Em ofício encaminhado à NTC, a ANTT esclareceu uma dúvida importante: quando uma operação de transporte pode ser considerada “carga lotação” e, portanto, quando pode estar sujeita à Tabela de Pisos Mínimos de Frete.
A principal mensagem da ANTT é simples:
Nem toda viagem com apenas um contratante é automaticamente carga lotação.
Para ser considerada carga lotação, a operação precisa cumprir, ao mesmo tempo, todos estes requisitos:
• ter um único contrato de transporte;
• ter um único contratante;
• usar o veículo ou a composição veicular com exclusividade para aquela carga;
• ter uma única origem e um único destino;
• estar acobertada por um único CT-e ou uma única NF-e.
Ou seja: não basta ter apenas um cliente contratando o frete.
A ANTT também esclareceu que o cadastro feito para geração do CIOT serve para organizar, controlar e rastrear as informações da operação. Mas esse cadastro, por si só, não muda a natureza da viagem.

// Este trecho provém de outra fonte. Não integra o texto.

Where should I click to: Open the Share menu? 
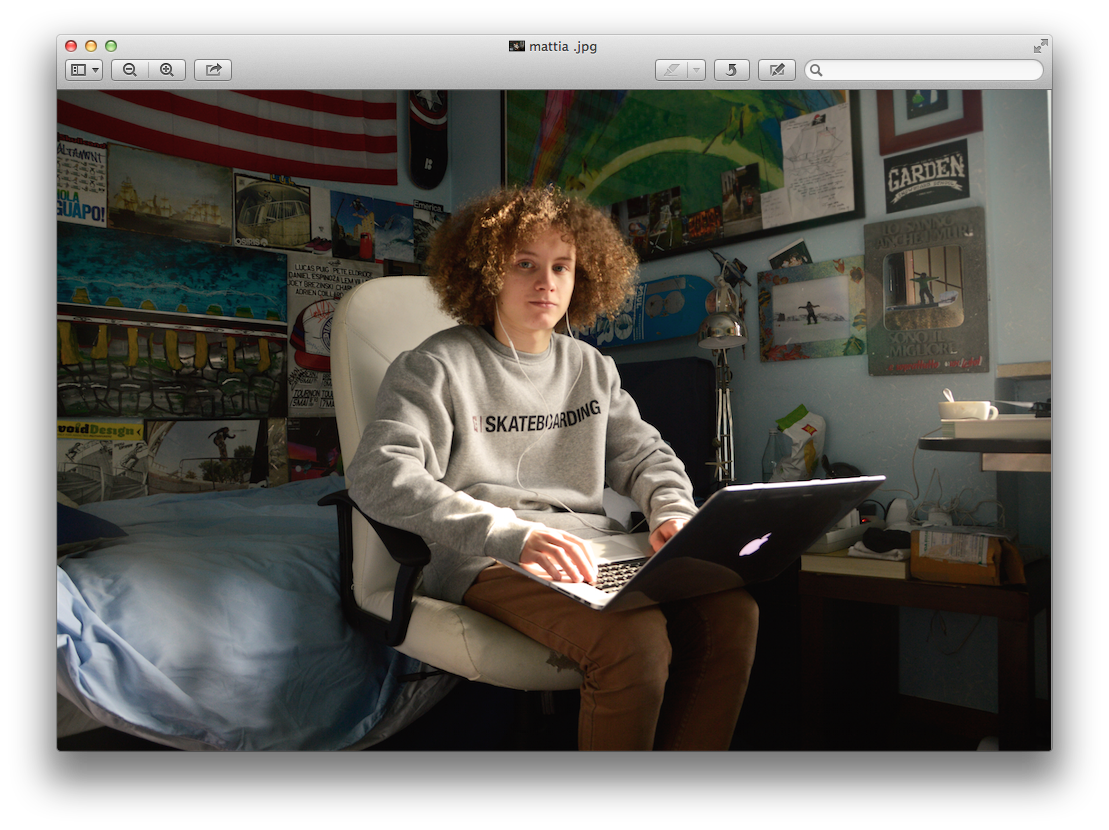coord(213,70)
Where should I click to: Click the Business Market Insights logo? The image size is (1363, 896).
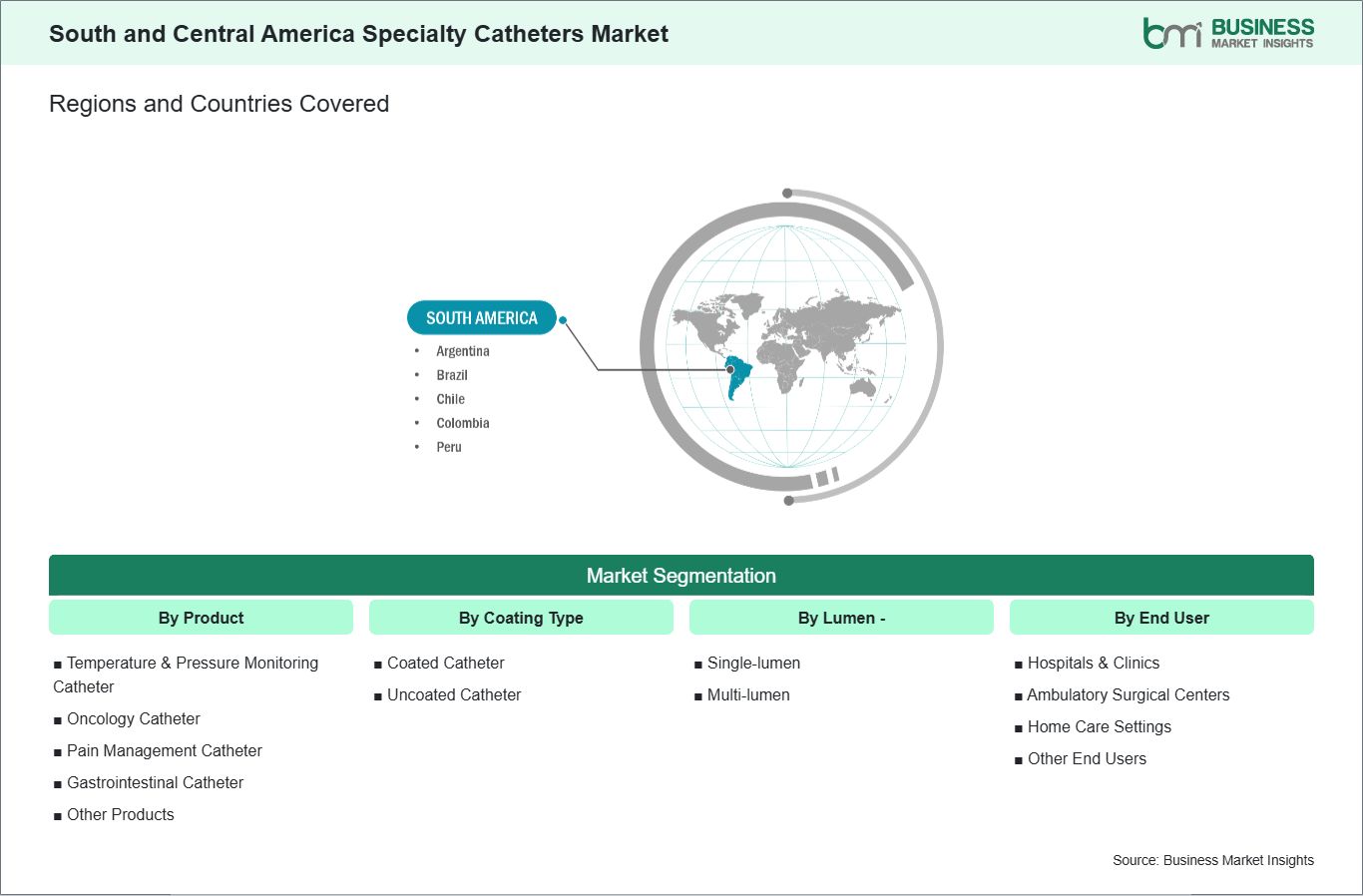pyautogui.click(x=1226, y=31)
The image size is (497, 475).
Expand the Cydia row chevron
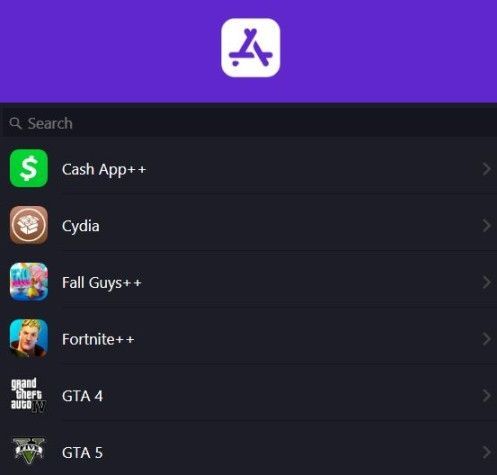tap(487, 226)
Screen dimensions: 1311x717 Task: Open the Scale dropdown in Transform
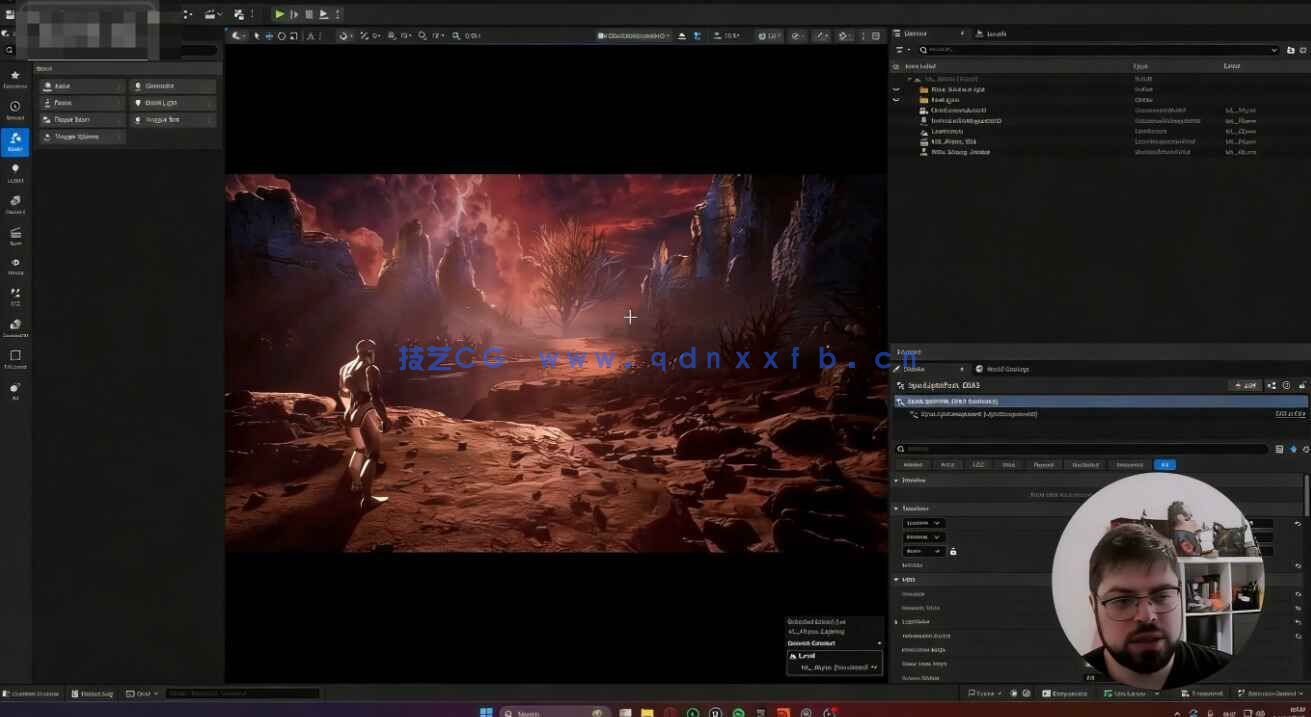click(x=922, y=551)
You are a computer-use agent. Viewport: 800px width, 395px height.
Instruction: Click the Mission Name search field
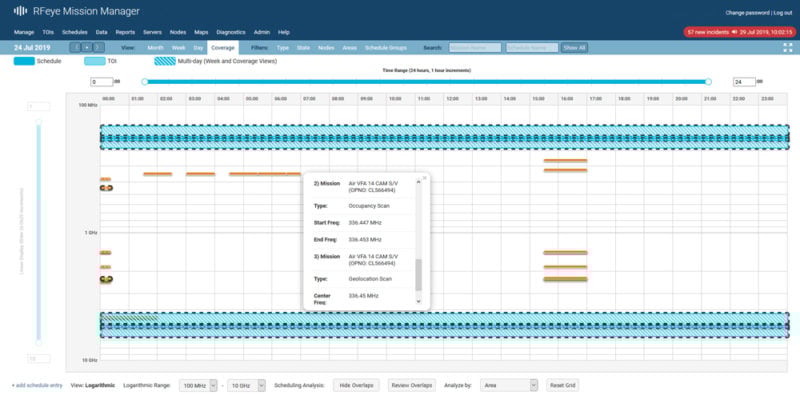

Assim, se a operação tiver um único contratante, mas envolver vários CT-es, várias notas fiscais, mais de uma origem, mais de um destino ou não usar o veículo com exclusividade, ela não vira automaticamente carga lotação apenas por causa do CIOT.
Um exemplo simples: se uma transportadora atende um único embarcador, mas a carga está acobertada por várias notas fiscais e segue para vários destinos, essa operação não será necessariamente carga lotação para fins da Tabela de Pisos Mínimos.
Para ser carga lotação, a operação precisa ser “fechada”: um contrato, um contratante, veículo exclusivo, uma origem, um destino e um único CT-e ou NF-e.
Esse esclarecimento é importante porque muitos transportadores ficaram preocupados com a possibilidade de as novas regras do CIOT fazerem com que qualquer operação com um contratante só passasse a ser enquadrada como carga lotação.
A ANTT deixou claro que não é assim.
O CIOT serve para cadastro e controle da operação. Mas quem define se há carga lotação, para efeito da Tabela de Pisos Mínimos, continua sendo a Resolução ANTT nº 5.867/2020.